Adhesion formation is closely related to tendon-gliding function. We aimed to investigate apoptosis (programmed cell death) in adhesions and tendons and study its relationship to the mechanics of adhesions and healing tendons. The flexor digitorum profundus tendons of 30 long toes in 15 chickens were completely transected and repaired surgically. At postoperative weeks 4, 6, and 8, tendon-gliding excursions were tested and adhesion scores were recorded. Tendons and surrounding adhesions were then harvested for analysis of apoptosis using in situ terminal deoxynucleotidyl transferase dUTP (deoxyuridine triphosphate) nick end labeling assay. Three-dimensional image reconstruction was used to provide an overall view of cellular distribution in tendons and adhesions. Finally, we analyzed the correlation between the apoptotic index measured at the adhesions and the gliding excursions. Ten uninjured tendons served as normal controls.
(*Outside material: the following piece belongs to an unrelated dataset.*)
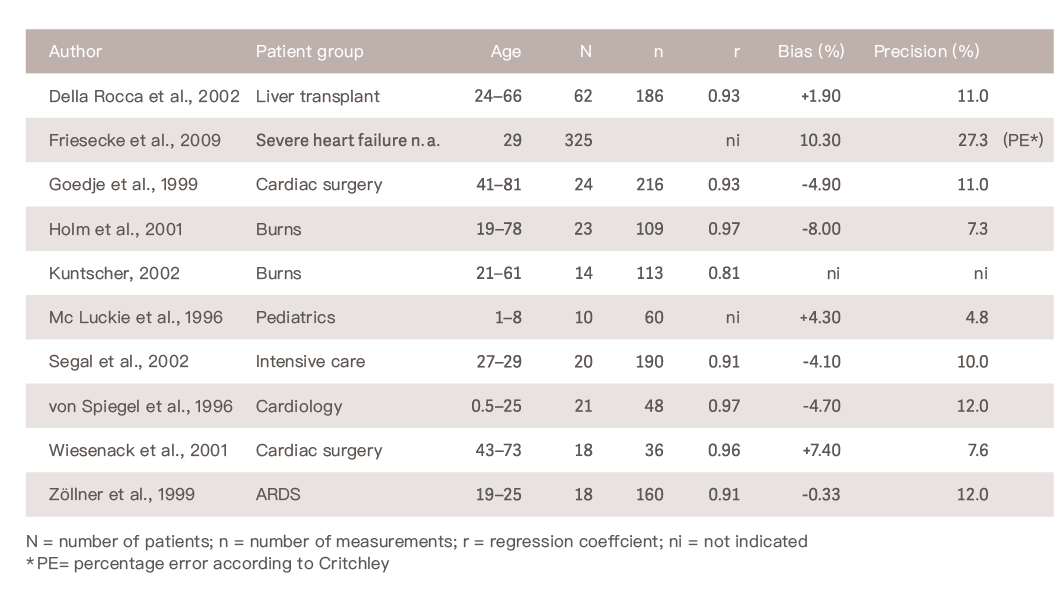Click the (PE*) annotation in Friesecke row
This screenshot has height=605, width=1064.
point(1023,141)
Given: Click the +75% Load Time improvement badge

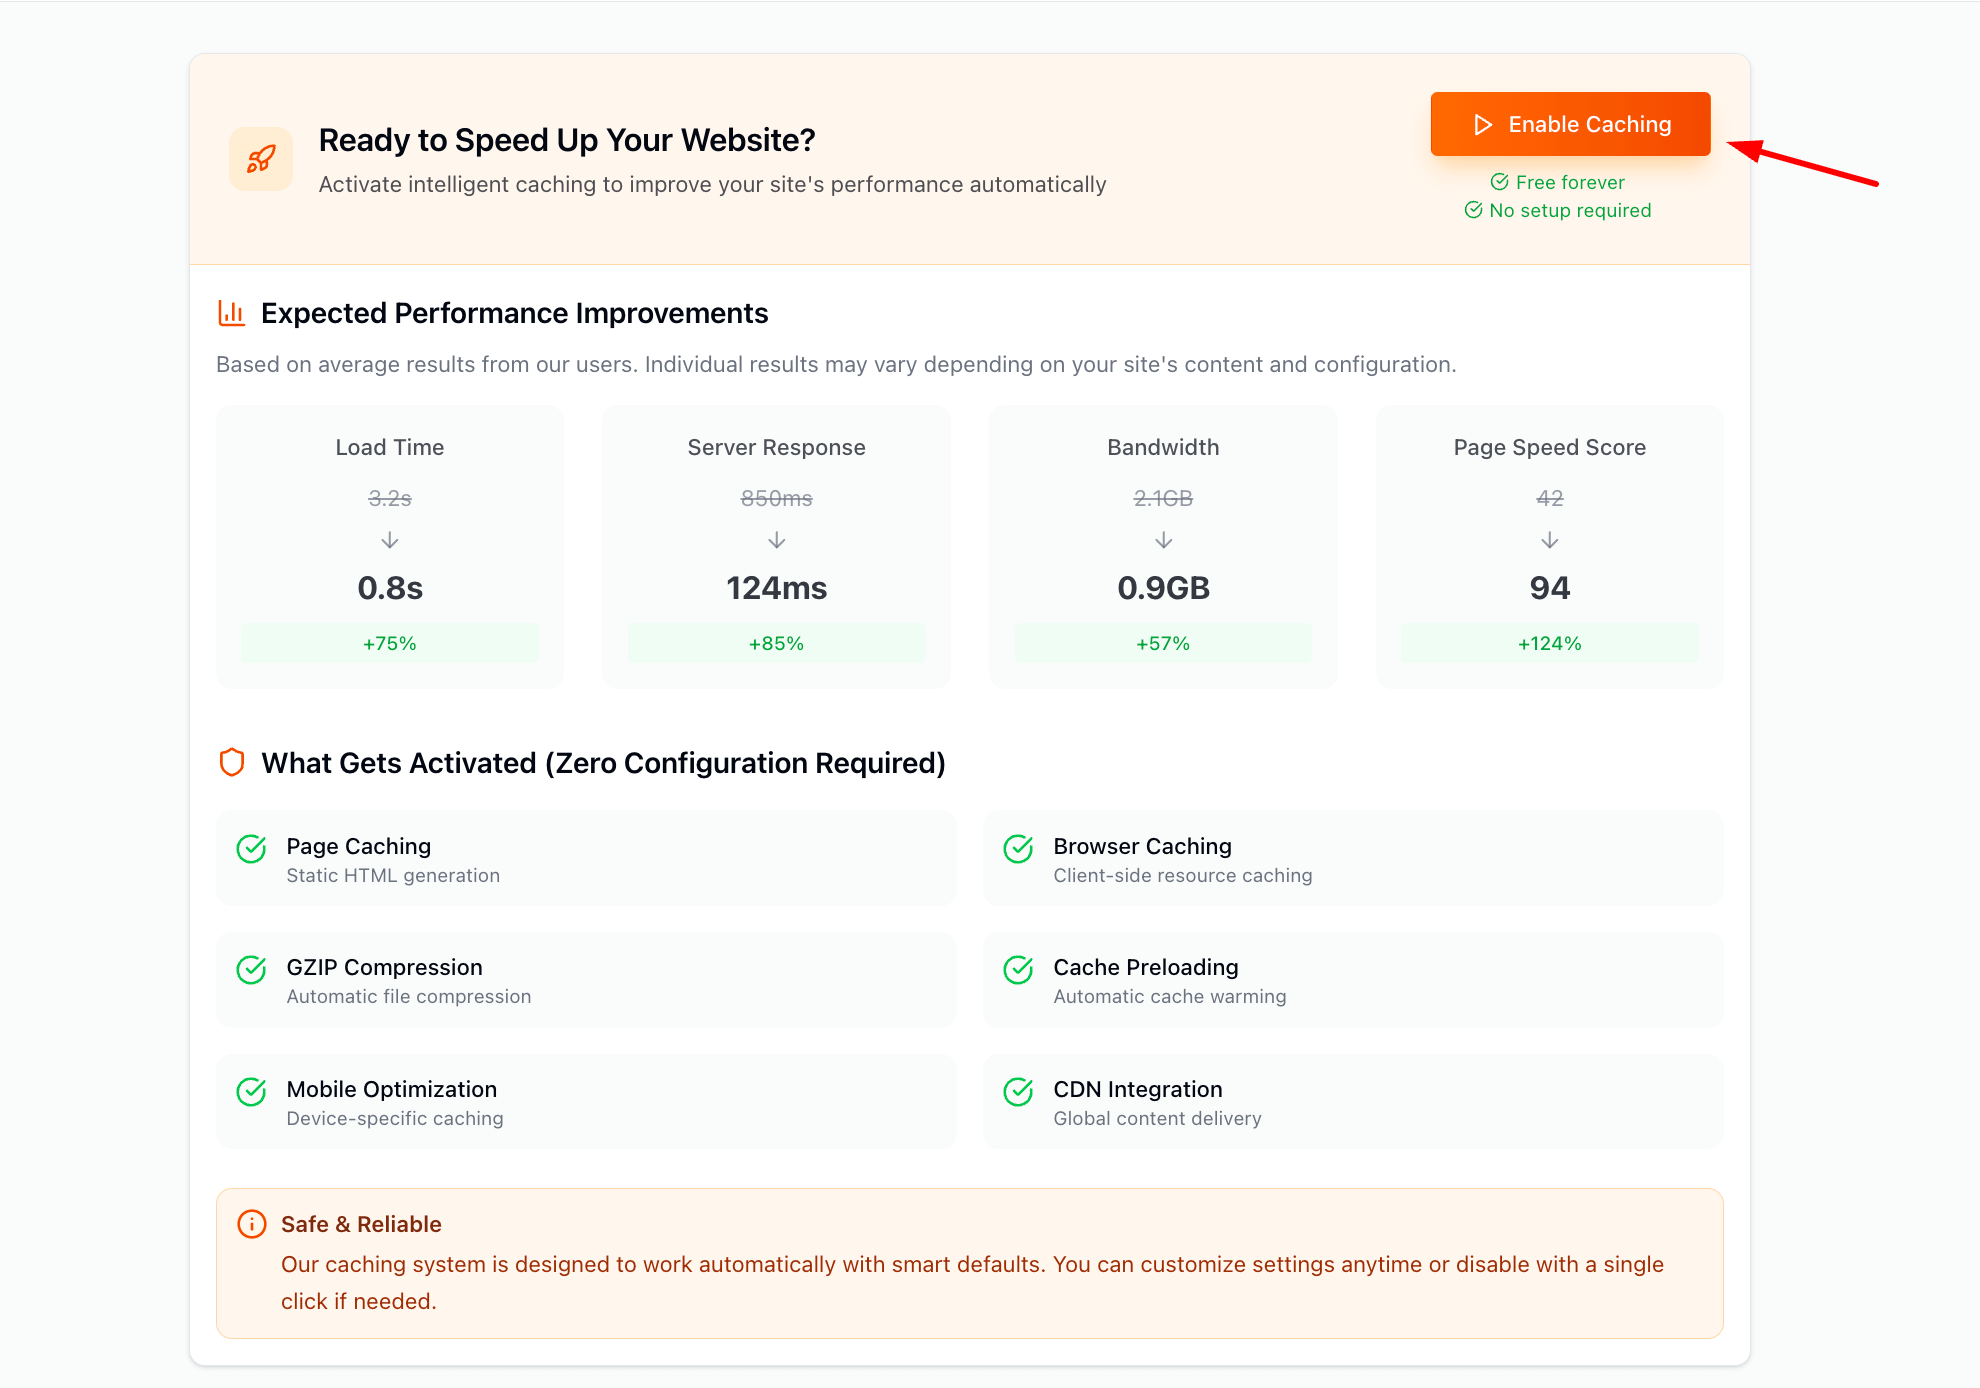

Apoptosis was found to be a dominant cellular event in the adhesion tissues at both the adhesion-tendon gliding interface and the adhesion core. The apoptotic index in the adhesions was generally above 20% to 50%. The apoptotic index was significantly higher in the adhesions than in the junction region of the cut tendon ends at weeks 4, 6, and 8. A higher apoptotic index in the adhesions significantly correlated to lower tendon excursions at week 6. Apoptosis in adhesions and at the adhesion-tendon interface is a prominent event in the tendon-healing process. The tendons exhibiting a lower tendon-gliding amplitude, meaning more severe adhesions, tended to have a greater apoptotic index in their adhesions during a certain period of the tendon-remodeling process. Apoptosis in the adhesions and at the adhesion-tendon interface may contribute remarkably to the fate of adhesions and the restoration of the tendon gliding surface, which may be closely related to the tendon function.